WHAT HAS CHINA DONE to warrant such a public and insulting
shift in the tone of New Zealand diplomacy? Well, according to our foreign and
defence ministries, she has outstripped New Zealand and Australia in the
delivery of aid and investment to the nations of the South Pacific. A heinous
crime, obviously. But that is not all China has done. In the South China Sea
she has reclaimed land, constructed an airfield and built other facilities on
islands she has long claimed as her own. Outrageous!
It is on account of these “crimes” that New Zealand’s
hitherto excellent diplomatic relationship with the Peoples Republic of China
has been put at risk. Diplomacy is not, however, the only relationship facing
disruption. The Labour-NZF coalition government is also testing the tolerance
of New Zealand’s largest trading partner. (That’s China by the way.)
Putting at risk their country’s diplomatic and economic
relationship with the rising global power. What (or who) could have persuaded
our Acting Prime Minister and Foreign Minister, Winston Peters, to behave in so
reckless a fashion? Were Federated Farmers, whose members’ primary products are
exported mostly to China, consulted prior to the release of New Zealand’s new
defence strategy?
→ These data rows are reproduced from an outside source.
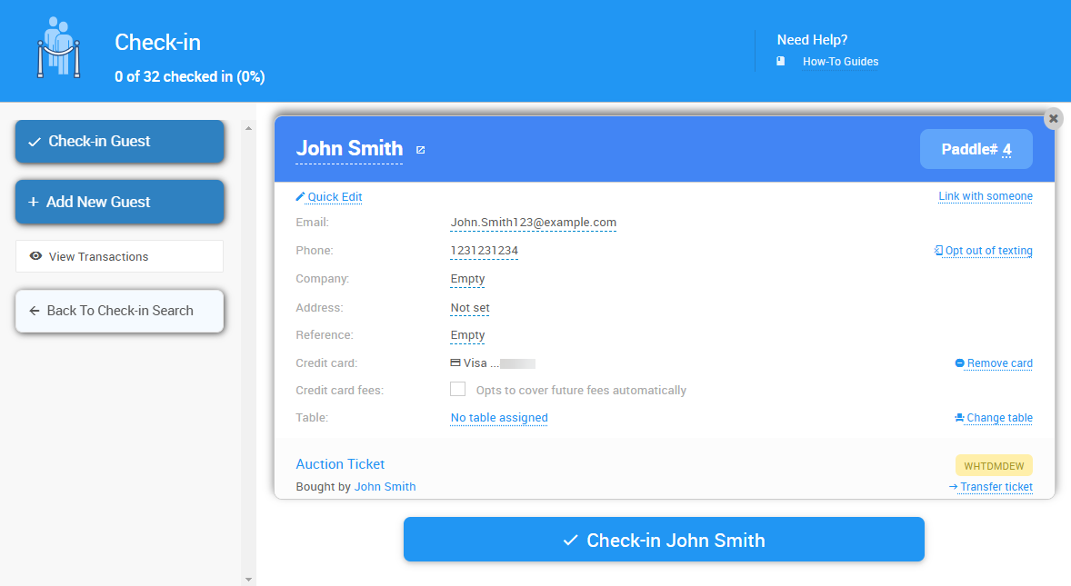Close the guest detail panel

tap(1053, 119)
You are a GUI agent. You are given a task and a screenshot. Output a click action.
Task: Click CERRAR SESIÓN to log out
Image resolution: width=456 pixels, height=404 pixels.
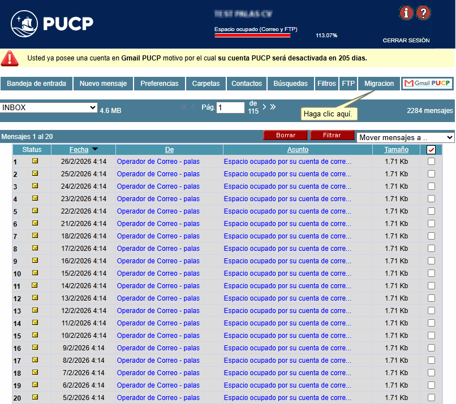(x=406, y=41)
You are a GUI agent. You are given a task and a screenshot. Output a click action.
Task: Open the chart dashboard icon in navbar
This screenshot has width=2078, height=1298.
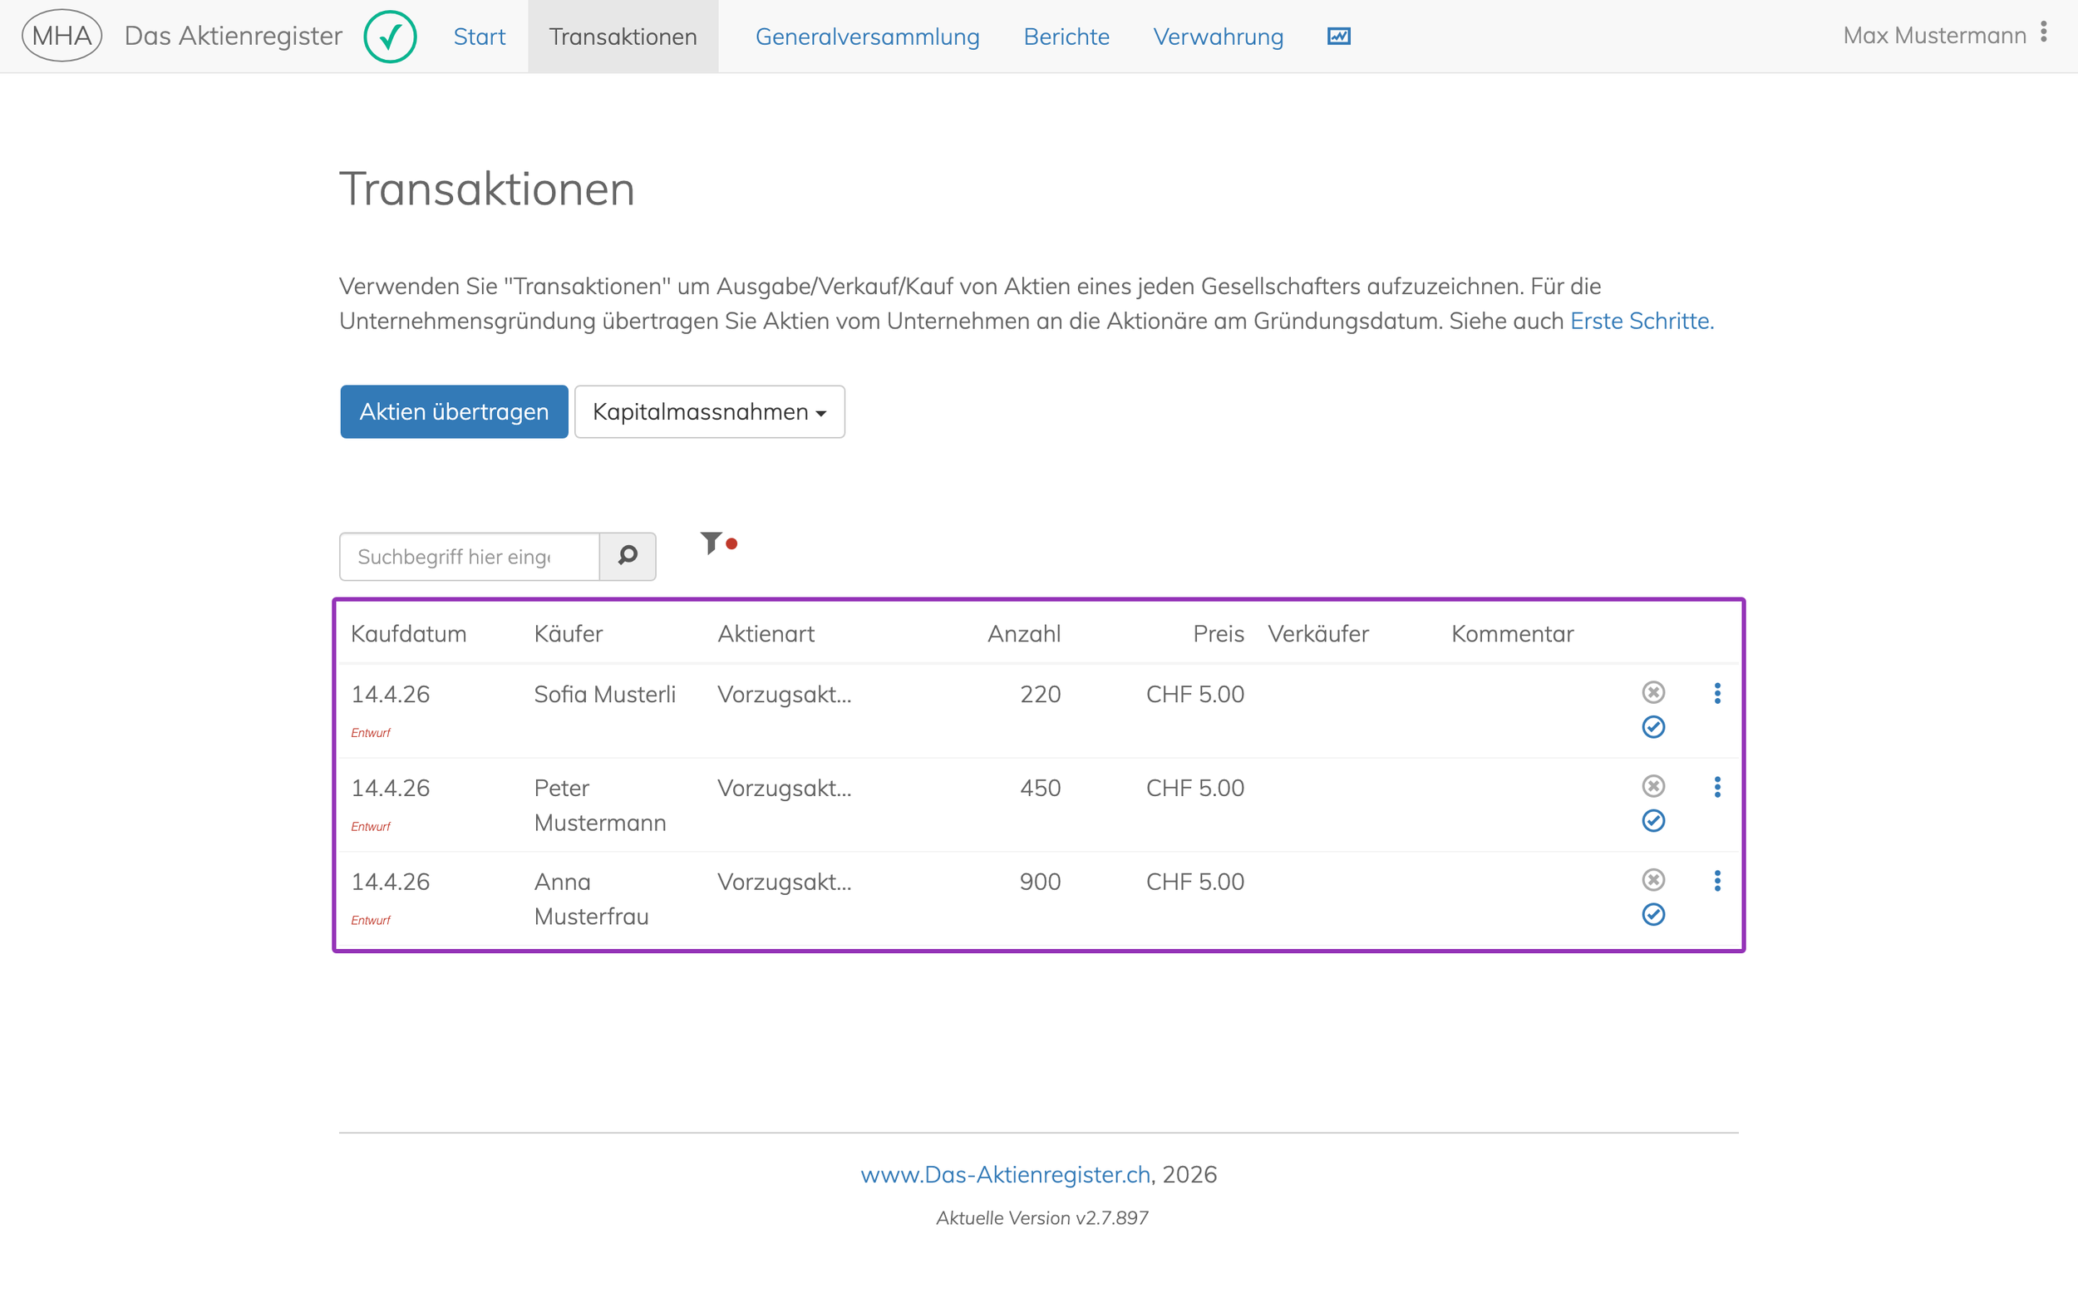pos(1339,36)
Were the importers of the goods that make it possible for New
Zealand’s notoriously low-paid workers to make ends meet? Were the unions who
represent those workers? Doubtful.
What may be speculated upon with considerably more
confidence is that the dramatic disruption of New Zealand-Chinese relations has
be executed at the behest of the Australians. And, since Canberra does nothing
without first seeking the approval of its masters in Washington, this
disruption is American-inspired.
Ah, yes, the Americans. The people who have, in the 73 years
since the end of World War II, twice dispatched combat troops to the mainland
of East Asia (Korea and Vietnam). The people whose military bases extend in a
great arc from the Bering Sea to the tiny Pacific island of Guam. Inherited
from the Empire of Japan, these bases are situated not hundreds, but thousands,
of miles from the continental United States.
Are these island bases stacked high with the most deadly
military hardware available to humankind? Of course they are! Much higher than
China’s. That being the case, does the Government’s defence white paper raise
objections to the USA’s imperialistic power-projection into New Zealand’s
Pacific backyard? Does it complain that the East and South China Seas are
provocatively patrolled by American aircraft carriers and their accompanying
support vessels? No, of course it doesn’t!
And we all know the reason why – don’t we? Because, between
1945 and 1985, New Zealand had been perfectly content to attach itself to the
meanest sonofabitch in the imperial valley – the United States. Unsurprising,
really, since before World War II we had been the willing colonial accomplices
of that other mean imperial sonofabitch, Great Britain. In both instances, our
entire defence force was configured to fit seamlessly into our imperial
masters’ war machines. New Zealand diplomacy, throughout the period of the Cold
War, amounted essentially to asking the Americans exactly how high they would
like us to jump.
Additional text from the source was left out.